Acara tahunan ini tidak hanya diikuti oleh peserta lokal, tetapi juga peserta dari luar kabupaten yang ingin memamerkan kreativitas mereka. Ribuan warga tampak memadati area sirkuit sejak pagi buta, lengkap dengan ponsel di tangan untuk mengabadikan momen estetis saat balon-balon tersebut mulai menghiasi cakrawala.
Wadah Kreativitas yang Aman
Kapolres Ponorogo, AKBP Andin Wisnu Sudibyo, menyampaikan bahwa festival ini merupakan solusi nyata untuk merangkul hobi masyarakat Ponorogo yang gemar menerbangkan balon udara tanpa awak, namun seringkali membahayakan penerbangan.
"Festival balon ini bertujuan untuk menyiapkan wadah bagi seluruh masyarakat Ponorogo. Kita tahu masyarakat kita hobi menerbangkan balon tanpa awak, jadi ini kita wadahi agar tersalurkan dengan benar," ujar AKBP Andin.
Berbeda dengan penerbangan balon liar, festival ini menerapkan standar keamanan yang ketat.
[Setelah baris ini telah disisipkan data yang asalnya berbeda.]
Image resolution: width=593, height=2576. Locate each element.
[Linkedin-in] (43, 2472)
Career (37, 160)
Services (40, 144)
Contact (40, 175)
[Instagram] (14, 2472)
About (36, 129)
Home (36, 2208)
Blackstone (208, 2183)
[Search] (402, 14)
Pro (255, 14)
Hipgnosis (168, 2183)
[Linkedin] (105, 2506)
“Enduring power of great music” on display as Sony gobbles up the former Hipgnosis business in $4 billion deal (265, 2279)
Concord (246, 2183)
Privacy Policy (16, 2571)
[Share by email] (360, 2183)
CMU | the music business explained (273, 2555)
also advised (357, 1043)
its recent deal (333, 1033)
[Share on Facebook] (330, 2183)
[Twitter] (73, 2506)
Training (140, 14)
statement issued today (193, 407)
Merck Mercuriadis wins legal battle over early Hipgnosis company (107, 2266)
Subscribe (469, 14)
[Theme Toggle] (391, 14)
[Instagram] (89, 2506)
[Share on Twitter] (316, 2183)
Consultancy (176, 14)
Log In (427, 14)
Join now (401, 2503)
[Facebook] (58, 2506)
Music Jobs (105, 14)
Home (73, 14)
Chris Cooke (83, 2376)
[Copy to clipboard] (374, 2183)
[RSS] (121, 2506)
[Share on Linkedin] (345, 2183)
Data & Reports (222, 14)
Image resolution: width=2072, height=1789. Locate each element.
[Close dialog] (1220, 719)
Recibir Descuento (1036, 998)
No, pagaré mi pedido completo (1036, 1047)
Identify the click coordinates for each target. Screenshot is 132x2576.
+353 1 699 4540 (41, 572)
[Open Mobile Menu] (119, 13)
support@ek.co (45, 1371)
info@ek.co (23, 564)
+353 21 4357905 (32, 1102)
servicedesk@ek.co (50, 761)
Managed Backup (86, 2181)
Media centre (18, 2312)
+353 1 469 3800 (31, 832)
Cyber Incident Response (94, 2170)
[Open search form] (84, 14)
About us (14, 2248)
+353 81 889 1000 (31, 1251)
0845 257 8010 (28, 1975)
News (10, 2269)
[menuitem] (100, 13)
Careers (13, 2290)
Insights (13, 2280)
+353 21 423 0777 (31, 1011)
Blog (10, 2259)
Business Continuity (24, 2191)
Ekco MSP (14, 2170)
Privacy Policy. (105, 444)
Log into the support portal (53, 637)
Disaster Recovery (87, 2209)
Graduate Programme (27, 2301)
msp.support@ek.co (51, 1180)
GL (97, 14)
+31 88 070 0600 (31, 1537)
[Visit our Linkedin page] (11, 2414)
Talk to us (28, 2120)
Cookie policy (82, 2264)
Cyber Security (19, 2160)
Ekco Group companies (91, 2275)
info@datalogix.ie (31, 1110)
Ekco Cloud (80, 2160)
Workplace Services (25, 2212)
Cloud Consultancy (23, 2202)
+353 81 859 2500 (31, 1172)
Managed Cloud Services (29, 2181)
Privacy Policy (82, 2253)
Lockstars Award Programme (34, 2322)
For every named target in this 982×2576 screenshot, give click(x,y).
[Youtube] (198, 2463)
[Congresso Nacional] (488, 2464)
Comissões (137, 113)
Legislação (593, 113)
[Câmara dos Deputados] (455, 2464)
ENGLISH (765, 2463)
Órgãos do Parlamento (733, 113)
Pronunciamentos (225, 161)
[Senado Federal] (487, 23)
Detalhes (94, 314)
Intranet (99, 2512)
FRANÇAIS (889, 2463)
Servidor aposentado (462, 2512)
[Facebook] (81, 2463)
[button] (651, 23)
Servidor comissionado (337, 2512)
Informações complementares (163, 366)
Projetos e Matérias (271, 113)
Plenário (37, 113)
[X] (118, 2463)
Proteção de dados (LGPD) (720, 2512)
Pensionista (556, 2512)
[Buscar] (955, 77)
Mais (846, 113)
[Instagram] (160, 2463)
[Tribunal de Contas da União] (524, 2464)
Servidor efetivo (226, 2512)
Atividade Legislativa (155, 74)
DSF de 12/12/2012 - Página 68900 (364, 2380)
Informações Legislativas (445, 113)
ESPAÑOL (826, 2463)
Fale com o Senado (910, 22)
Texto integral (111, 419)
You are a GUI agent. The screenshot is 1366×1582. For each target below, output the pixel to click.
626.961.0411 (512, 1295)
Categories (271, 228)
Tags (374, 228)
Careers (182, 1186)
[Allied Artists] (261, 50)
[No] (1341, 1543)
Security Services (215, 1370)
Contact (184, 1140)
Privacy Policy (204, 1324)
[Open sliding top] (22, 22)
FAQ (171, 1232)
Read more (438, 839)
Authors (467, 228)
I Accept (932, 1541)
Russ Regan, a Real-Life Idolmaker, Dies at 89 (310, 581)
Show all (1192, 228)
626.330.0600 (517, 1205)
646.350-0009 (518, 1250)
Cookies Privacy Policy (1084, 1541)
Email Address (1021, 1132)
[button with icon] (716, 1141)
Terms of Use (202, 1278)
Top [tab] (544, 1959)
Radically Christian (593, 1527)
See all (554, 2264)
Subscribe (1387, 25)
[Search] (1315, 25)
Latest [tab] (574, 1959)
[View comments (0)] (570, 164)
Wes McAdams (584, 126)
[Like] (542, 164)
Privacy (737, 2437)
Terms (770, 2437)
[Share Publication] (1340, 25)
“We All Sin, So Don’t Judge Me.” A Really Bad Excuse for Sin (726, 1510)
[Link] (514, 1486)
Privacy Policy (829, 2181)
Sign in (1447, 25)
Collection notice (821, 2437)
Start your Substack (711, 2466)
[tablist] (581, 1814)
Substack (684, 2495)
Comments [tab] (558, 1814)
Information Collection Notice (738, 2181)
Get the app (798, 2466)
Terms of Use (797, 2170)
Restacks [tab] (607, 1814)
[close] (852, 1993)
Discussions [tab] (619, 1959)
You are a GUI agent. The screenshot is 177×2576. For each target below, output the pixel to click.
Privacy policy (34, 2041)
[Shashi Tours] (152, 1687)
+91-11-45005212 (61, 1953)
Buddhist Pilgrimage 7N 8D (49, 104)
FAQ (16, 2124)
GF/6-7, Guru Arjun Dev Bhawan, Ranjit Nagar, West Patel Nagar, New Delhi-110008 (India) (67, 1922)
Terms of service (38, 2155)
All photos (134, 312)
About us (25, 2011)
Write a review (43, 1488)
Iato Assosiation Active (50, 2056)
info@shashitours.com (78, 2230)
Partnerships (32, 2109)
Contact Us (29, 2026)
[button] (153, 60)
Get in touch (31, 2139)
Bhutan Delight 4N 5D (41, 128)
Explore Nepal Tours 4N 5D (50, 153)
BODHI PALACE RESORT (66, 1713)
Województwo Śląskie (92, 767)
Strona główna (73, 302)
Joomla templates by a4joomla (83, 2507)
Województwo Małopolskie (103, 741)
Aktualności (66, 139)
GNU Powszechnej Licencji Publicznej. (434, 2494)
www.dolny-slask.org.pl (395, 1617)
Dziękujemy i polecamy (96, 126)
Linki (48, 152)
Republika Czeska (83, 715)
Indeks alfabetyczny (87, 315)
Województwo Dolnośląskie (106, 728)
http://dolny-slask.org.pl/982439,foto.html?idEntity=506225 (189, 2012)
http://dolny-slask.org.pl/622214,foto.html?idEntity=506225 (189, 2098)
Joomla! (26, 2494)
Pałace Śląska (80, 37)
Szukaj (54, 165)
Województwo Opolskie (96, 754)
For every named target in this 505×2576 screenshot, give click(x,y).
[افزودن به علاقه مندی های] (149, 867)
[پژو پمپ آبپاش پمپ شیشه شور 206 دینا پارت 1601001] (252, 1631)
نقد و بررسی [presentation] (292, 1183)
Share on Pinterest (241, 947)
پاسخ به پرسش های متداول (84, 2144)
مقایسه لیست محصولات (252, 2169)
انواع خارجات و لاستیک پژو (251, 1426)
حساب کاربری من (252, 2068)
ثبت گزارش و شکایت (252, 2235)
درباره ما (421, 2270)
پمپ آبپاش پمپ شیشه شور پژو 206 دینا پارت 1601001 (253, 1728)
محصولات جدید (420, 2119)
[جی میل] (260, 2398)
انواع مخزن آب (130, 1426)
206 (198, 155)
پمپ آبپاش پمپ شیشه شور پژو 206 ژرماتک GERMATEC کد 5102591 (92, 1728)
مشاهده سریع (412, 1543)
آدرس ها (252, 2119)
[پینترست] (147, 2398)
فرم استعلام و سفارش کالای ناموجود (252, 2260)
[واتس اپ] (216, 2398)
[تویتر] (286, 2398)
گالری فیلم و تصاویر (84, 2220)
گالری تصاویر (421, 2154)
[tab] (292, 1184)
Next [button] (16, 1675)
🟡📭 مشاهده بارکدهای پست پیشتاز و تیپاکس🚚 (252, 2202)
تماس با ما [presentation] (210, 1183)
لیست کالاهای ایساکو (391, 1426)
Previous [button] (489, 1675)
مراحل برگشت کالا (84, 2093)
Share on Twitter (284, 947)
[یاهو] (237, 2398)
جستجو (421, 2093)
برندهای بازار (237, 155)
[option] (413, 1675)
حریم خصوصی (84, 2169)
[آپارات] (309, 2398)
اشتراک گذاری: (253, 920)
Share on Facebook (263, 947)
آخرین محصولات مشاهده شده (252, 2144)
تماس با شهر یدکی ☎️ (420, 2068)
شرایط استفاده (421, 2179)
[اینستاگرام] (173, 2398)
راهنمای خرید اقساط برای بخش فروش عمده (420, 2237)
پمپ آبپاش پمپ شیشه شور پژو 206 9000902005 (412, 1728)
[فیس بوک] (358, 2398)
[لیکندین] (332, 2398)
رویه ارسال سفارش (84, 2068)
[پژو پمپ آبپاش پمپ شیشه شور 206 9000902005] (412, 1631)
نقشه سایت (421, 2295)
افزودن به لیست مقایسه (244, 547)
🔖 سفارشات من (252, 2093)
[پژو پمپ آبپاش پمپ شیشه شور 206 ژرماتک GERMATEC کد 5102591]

Seluruh balon yang dilombakan wajib ditambatkan menggunakan tali agar tidak terbang bebas dan mengganggu jalur lalu lintas udara atau tersangkut di kabel listrik bertegangan tinggi.
Dampak Positif: Angka Balon Liar Menurun Drastis
Kehadiran festival ini terbukti efektif menekan angka pelanggaran. Berdasarkan evaluasi kepolisian dalam sepekan terakhir, aktivitas penerbangan balon udara ilegal di wilayah Ponorogo turun drastis.
Penurunan Signifikan: Kapolres menyebutkan adanya penurunan hingga 80% dalam aktivitas penerbangan balon liar.
Sisa 20%: AKBP Andin berharap sisa 20% masyarakat yang masih bermain balon secara sembunyi-sembunyi dapat bergabung di festival tahun depan.
Skala Nasional di 2027: Rencananya, festival tahun 2027 akan digelar selama dua hari, dengan satu hari khusus untuk peserta lokal dan satu hari lainnya untuk skala nasional.
Penilaian dan Harapan
Tahun ini, sebanyak 44 peserta berpartisipasi, dengan rincian 24 peserta dinilai oleh juri berdasarkan parameter estetika dan teknis, sementara 20 lainnya merupakan peserta undangan.
Dengan kesuksesan acara ini, Pemerintah Daerah Kabupaten Ponorogo melalui Dinas Pariwisata berkomitmen untuk menjadikan festival ini sebagai agenda rutin tahunan yang lebih besar, sekaligus menjadi ikon wisata edukatif yang mengedepankan keselamatan bagi masyarakat luas. (nur).